Forensic expert: Haiti president was shot a dozen times, died from bullet to the heart
Published in News & Features
Haitian President Jovenel Moïse died from a gunshot to the heart after his body had already been riddled with bullets during the brazen July 7, 2021, attack on his home, Haiti’s top forensic expert testified Thursday in Miami federal court.
Jean Armel Demorcy, one of two of Haiti forensic pathologists, said he performed the autopsy on Moïse after receiving the body three days after gunmen stormed the president’s home. He told jurors that he counted “a dozen entry wounds,” including one large wound that appeared to have been caused by two bullets piercing the body at nearly the same time.
There were also wounds in the forearm, wrist and head. Demorcy said he believes a shot to the heart proved fatal.
“When we did the dissection we followed the trajectory all the way to the exit,” Demorcy said as federal prosecutors showed him multiple photographs of Moïse’s bullet-riddled body. “We discovered this trajectory went through the lungs, went through the heart and busted the heart.”
That bullet, he said, exited through the president’s back. Another bullet, lodged in the head, appeared to have been fired after the president had already died.
Moïse was shot at close range, Demorcy said, after describing one of the photos: “The head is completely deformed, especially the forehead and the sinking in of the left eye and a wound, which is the exit of the bullet.”
Federal prosecutors are seeking to prove that four South Florida men conspired to kill Moïse by hiring former Colombian soldiers to execute the deadly attack more than four years ago at his home in the hills above Port-au-Prince.
Demorcy’s testimony followed earlier testimony in the trial from Moïse’s widow, Martine, their daughter, Jomarlie, and a Jackson Memorial Hospital orthopedic surgeon who treated Haiti’s former first lady after she was airlifted from Port-au-Prince to Broward County following the attack. While Martine Moïse named several people as being responsible for her husband’s assassination, their daughter testified that she didn’t “particularly know” when asked by the defense if her father had a lot of enemies.
During the attack, she and her college-age brother were left in a downstairs bathroom with one of their dogs, she and her mother testified.
On Thursday, Dr. Steven Kalandiak testified that Martine Moïse, who was assigned three different aliases upon arrival at Jackson, was hit by “multiple bullets” and suffered injury to her right arm that required four surgeries.
In addition to bullet fragments, some of which were found in her thigh, Kalandiak said surgeons also found “pieces of wood, which were extremely uncommon after a gunshot.”
Pressed about the origins of the wood, he said he did not know. “I think this is the only times I’ve seen wood in a gunshot injury,” he said.
Standing trial in Miami are Arcángel Pretel Ortiz, 53, a former FBI informant, Colombian national and U.S. permanent resident; Antonio Intriago, 62, the Venezuelan-American owner of a Doral security company that hired Pretel; James Solages, 40, a Haitian-American handyman who also worked for Intriago, and Walter Veintemilla, 57, an Ecuadorian American prosecutors say helped finance the plan targeting Moïse.
All four have been in custody in the Miami federal detention center since their arrests. A fifth defendant, Christian Emmanuel Sanon, a Haiti-born doctor who prosecutors say wanted to be named president, will be tried at a later date due to health issues.
Prosecutors say the defendants helped recruit a group of Colombian commandos who killed Moïse while he was in his bedroom. Defense attorneys argue that their clients were misled about the mission and were acting on an arrest warrant for the president issued by a Haitian investigative judge. They have put the blame on others in Haiti, including a former government official, Joseph Felix Badio, who is currently jailed in Haiti in connection with the assassination along with dozens of others.
Central to the defense strategy is the autopsy report, which they described in opening statements as being “a complete disaster,” and part of the broken chain of custody of evidence in the high-profile case.

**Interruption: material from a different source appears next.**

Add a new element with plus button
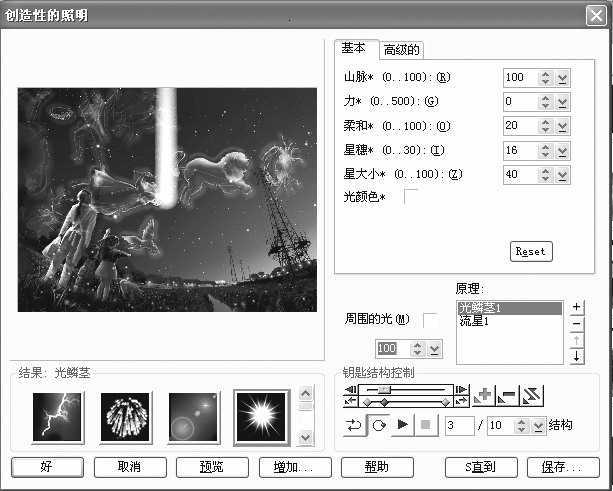The image size is (613, 491). click(x=577, y=307)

“It is a complete mess and can only be attributed to either incompetence, intimidation or corruption, or perhaps some combination of all three,” one of the defense attorneys said during opening statements on Tuesday.
During his testimony Demorcy, who will take the stand again on Friday, testified that the X-ray machine he normally used during autopsies was broken and the government had to request the services of a private lab to do the X-rays of the president’s body.

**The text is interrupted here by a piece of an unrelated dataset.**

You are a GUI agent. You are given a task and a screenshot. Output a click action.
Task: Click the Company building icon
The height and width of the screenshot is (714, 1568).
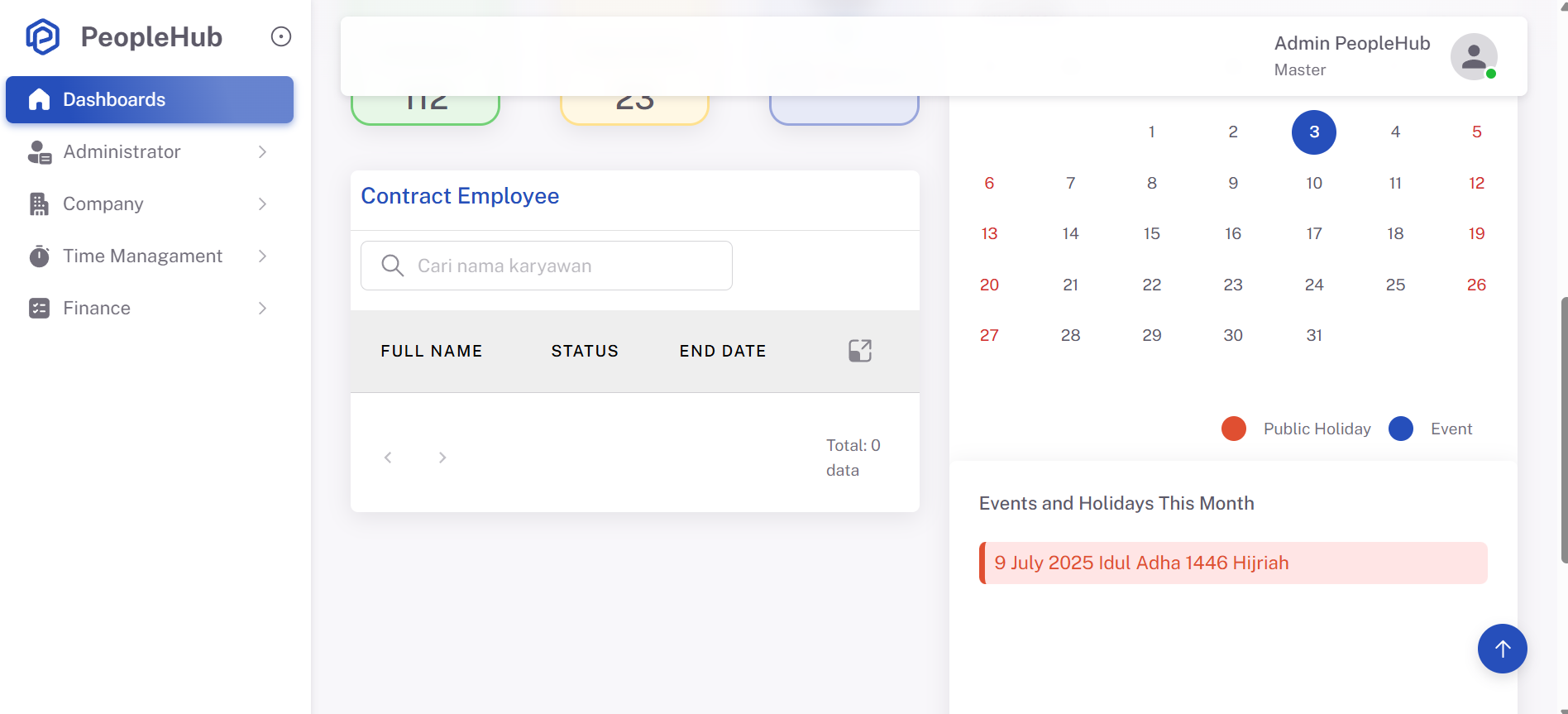click(39, 204)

Demorcy testified that although there were “lots of” bullet fragments observed in Moïse’s body from the imaging, he only extracted two bullets and two fragments.
Pressed during cross-examination by defense attorney Orlando do Campo on why he did not extract others, including a bullet lodged in the president’s chest, the pathologist said: “It would require a lot of dissection. There was no need for that.”
Pressed further, he said it was not requested by Haiti’s chief prosecutor, Bedford Claude, at the time he ordered the autopsy.
“Our mission was to determine the cause of death and to give a description of the wound,” Demorcy said. “We do not decide on our mission in an autopsy.”